### Directives
1. Retype everything in the iPhone gripefest article from "The iPhone remains" down to "just like Apple.".
2. In the iPhone gripefest article, how many contacts does the writer say they have?

Philip Haine's articles on Product Vision, Innovation and Design

iPhone gripefest 2009

Now that the iPhone has been around a while, it’s time for Apple to go back and fix the basics they missed in v1.

With the introduction of the iPhone, Apple did something legendary.  Out of nowhere, they created a highly advanced, easy to use product that jumped years ahead of competition that had a fifteen year head start.  In the process they invented several major advancements in HCI.  And they created something that felt not like a 1.0 product, but something that actually worked.  It worked well as a phone, it had decent battery life, and it wasn’t too buggy.  These were things that defied traditional wisdom:

“I would just caution people that think they’re going to walk in here [to the cellphone market],” said Ed Colligan.  “We’ve struggled for a few years here figuring out how to make a decent phone,” he added. “PC guys are not going to just knock this out.”

Apple, the novice, didn’t merely walk into the business. It climbed a 10-meter platform and executed a back two and a half somersaults with two and a half twists in the pike position.

The iPhone remains best-in-breed three years later.  It is raking in huge swaths of the total market and is a testament to the power of product vision.

I love my iPhone and use it enthusiastically, daily, for all sorts of things I could not previously imagine.

There. Now that the props are out of the way, it’s onto the gripefest.  I pick on Apple a lot for three reasons.  First, because their products are the only ones worthy of criticism.  Secondly, because I use them and know them intimately.  Thirdly, I want to fight the perception that Apple can do no wrong; that Apple design is equivalent to good design; that everyone should strive to design their products just like Apple.

The reality is that Apple has a number of bad design habits which others should avoid to create products that are even better than Apple:

My post from a year ago critiquing the iPhone calendar continues to garner a steady stream of traffic and amen-brothers.  In that post I was focused only the calendar.  But there are several other aspects of the iPhone that stick in my craw daily.

  1. The phone app itself is terribly inefficient and demanding of the user’s brain and eyes for the most common tasks.  On my 12-year-old flip phone I could press and hold one number to dial a frequently used number.  I could do it in two seconds, without even having to look at the device.  On the iPhone I have to wend my way through the modes to get to the page of favorites, then I have to look at the screen and target the right entry, possibly scrolling.  [Voice dialing may or may not be a panacea for this; my iPhone 3G doesn't have that feature.]

    Dialing an arbitrary contact: I have over 3,000 contacts, which makes the primary navigational UI, flick-to-scroll, useless.  Searching by typing should be the primary way of finding a contact from the entire set.  (In contrast, the Palm Treo’s had a clever feature where you could type the first letters of someone’s first and last name to jump straight to them.  To dial me you might type “pha” for philip haine.)

### Raw data
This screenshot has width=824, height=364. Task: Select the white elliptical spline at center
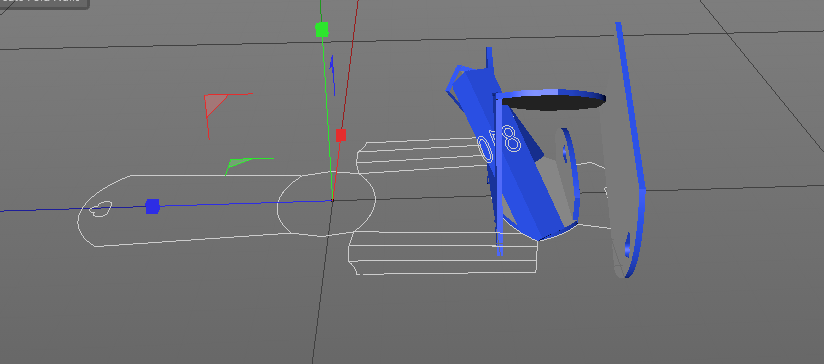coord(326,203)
---
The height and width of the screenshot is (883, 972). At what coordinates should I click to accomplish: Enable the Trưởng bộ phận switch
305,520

### Solved tasks
1.
The iPhone remains best-in-breed three years later.  It is raking in huge swaths of the total market and is a testament to the power of product vision.

I love my iPhone and use it enthusiastically, daily, for all sorts of things I could not previously imagine.

There. Now that the props are out of the way, it’s onto the gripefest.  I pick on Apple a lot for three reasons.  First, because their products are the only ones worthy of criticism.  Secondly, because I use them and know them intimately.  Thirdly, I want to fight the perception that Apple can do no wrong; that Apple design is equivalent to good design; that everyone should strive to design their products just like Apple.

2. Over 3,000.